Gary Heavin and His Billion-Dollar Franchise Business - Curves
In the fitness and health industry, the ability to endure a recession and, even, to continue growing, often comes down to the market position. Though many traditional fitness franchises are dealing with the current downtrend well, one niche - budget franchises - seems to be doing better than most. Since its founding 21 years ago, Curves has grown from one franchise to 11, 000.

Gary and Diane Heavin, founders of Curves
Gary was born on March 3, 1955 in Houston, Texas. He had difficult childhood, because his mother died at the early age of only 40 when he was 13. The causes of her death were weight issues and other emotional and physical problems. She left five children. Gary knew that the premature death of his mother was unnecessary.
In high school Heavin had a dream to become a doctor and after graduating, he went to a medical college. He had many different jobs in order to support himself during his studies. Gary's dream of becoming a doctor was broken when he ran out of money and could not afford to continue his studies. Fortunately, his brother David decided to open a fitness club and offered Gary to manage it. Of course he accepted the challenge. He was only twenty years old and did not know anything about business. In the first year of running the gym Gary could not pay the bills for the fitness. Despite that, he learned few important things, which changed his life. The first one was that he loved the fitness business and the second - he knew how to deal with women.
Heavin was aware of the fact that the first step in promoting women’s wellness is to get them into the gym; many do not feel comfortable exercising in the presence of men, which keeps them from going to traditional gyms. That is why he soon limited the gym's membership to women only and named it Women's World of Fitness. Gary also took the mission of helping women be healthier very personally, as he knew that by exercise and proper nutrition his mother could have lived longer.

(Stored data)
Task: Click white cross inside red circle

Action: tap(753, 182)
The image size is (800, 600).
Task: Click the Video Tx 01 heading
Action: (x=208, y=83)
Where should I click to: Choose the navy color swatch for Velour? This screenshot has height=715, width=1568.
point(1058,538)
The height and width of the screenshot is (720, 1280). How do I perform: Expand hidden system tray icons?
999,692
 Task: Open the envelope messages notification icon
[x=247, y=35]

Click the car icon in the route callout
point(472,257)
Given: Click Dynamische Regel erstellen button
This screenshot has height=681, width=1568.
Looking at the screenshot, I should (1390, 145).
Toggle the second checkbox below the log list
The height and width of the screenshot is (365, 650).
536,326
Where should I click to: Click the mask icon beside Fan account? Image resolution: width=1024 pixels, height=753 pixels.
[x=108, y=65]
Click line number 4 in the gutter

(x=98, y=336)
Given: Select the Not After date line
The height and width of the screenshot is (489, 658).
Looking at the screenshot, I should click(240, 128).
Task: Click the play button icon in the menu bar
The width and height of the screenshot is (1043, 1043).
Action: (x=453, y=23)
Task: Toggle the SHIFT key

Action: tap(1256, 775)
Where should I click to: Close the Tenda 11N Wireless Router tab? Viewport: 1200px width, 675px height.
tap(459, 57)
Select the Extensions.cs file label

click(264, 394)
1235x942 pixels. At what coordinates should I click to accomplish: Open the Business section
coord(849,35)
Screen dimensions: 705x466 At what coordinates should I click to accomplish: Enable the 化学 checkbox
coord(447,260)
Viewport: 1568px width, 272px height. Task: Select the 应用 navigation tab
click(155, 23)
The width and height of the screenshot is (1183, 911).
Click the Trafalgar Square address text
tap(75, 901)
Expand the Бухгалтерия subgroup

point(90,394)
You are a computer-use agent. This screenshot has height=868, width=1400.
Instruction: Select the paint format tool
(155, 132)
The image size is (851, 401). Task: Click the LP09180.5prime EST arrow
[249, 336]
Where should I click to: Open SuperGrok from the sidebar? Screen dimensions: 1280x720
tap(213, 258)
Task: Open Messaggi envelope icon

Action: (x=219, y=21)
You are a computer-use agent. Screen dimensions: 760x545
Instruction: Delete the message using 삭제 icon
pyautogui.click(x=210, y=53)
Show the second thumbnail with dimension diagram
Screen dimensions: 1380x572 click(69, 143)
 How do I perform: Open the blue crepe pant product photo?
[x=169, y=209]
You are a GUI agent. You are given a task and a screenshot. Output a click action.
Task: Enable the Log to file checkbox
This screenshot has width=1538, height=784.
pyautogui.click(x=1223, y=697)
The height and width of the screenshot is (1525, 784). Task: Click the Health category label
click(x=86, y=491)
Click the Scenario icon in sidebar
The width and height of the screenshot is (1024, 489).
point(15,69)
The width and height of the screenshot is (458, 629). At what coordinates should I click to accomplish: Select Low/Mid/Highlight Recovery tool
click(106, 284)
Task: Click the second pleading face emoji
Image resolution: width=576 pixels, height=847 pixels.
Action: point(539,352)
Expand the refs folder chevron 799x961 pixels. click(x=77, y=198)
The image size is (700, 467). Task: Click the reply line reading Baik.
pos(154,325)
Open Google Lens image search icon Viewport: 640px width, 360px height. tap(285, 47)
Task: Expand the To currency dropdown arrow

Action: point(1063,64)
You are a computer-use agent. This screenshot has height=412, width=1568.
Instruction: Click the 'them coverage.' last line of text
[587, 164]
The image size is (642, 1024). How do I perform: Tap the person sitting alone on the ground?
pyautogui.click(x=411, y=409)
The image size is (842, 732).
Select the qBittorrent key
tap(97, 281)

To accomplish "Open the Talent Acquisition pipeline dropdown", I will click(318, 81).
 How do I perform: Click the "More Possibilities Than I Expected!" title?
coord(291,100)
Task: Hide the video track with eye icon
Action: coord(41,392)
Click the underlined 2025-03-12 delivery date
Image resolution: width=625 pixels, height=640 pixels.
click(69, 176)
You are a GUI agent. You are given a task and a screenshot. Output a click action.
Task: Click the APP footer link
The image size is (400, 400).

● **WORK TO COMPLETE**
1. Name every person the article on Gary Heavin and Curves identifies by name.
2. Reproduce the part of the article on Gary Heavin and Curves starting with "In high school" and going on through "deal with women.".

● **ANSWERS BELOW**
1. Gary Heavin, Diane Heavin, David

2.
In high school Heavin had a dream to become a doctor and after graduating, he went to a medical college. He had many different jobs in order to support himself during his studies. Gary's dream of becoming a doctor was broken when he ran out of money and could not afford to continue his studies. Fortunately, his brother David decided to open a fitness club and offered Gary to manage it. Of course he accepted the challenge. He was only twenty years old and did not know anything about business. In the first year of running the gym Gary could not pay the bills for the fitness. Despite that, he learned few important things, which changed his life. The first one was that he loved the fitness business and the second - he knew how to deal with women.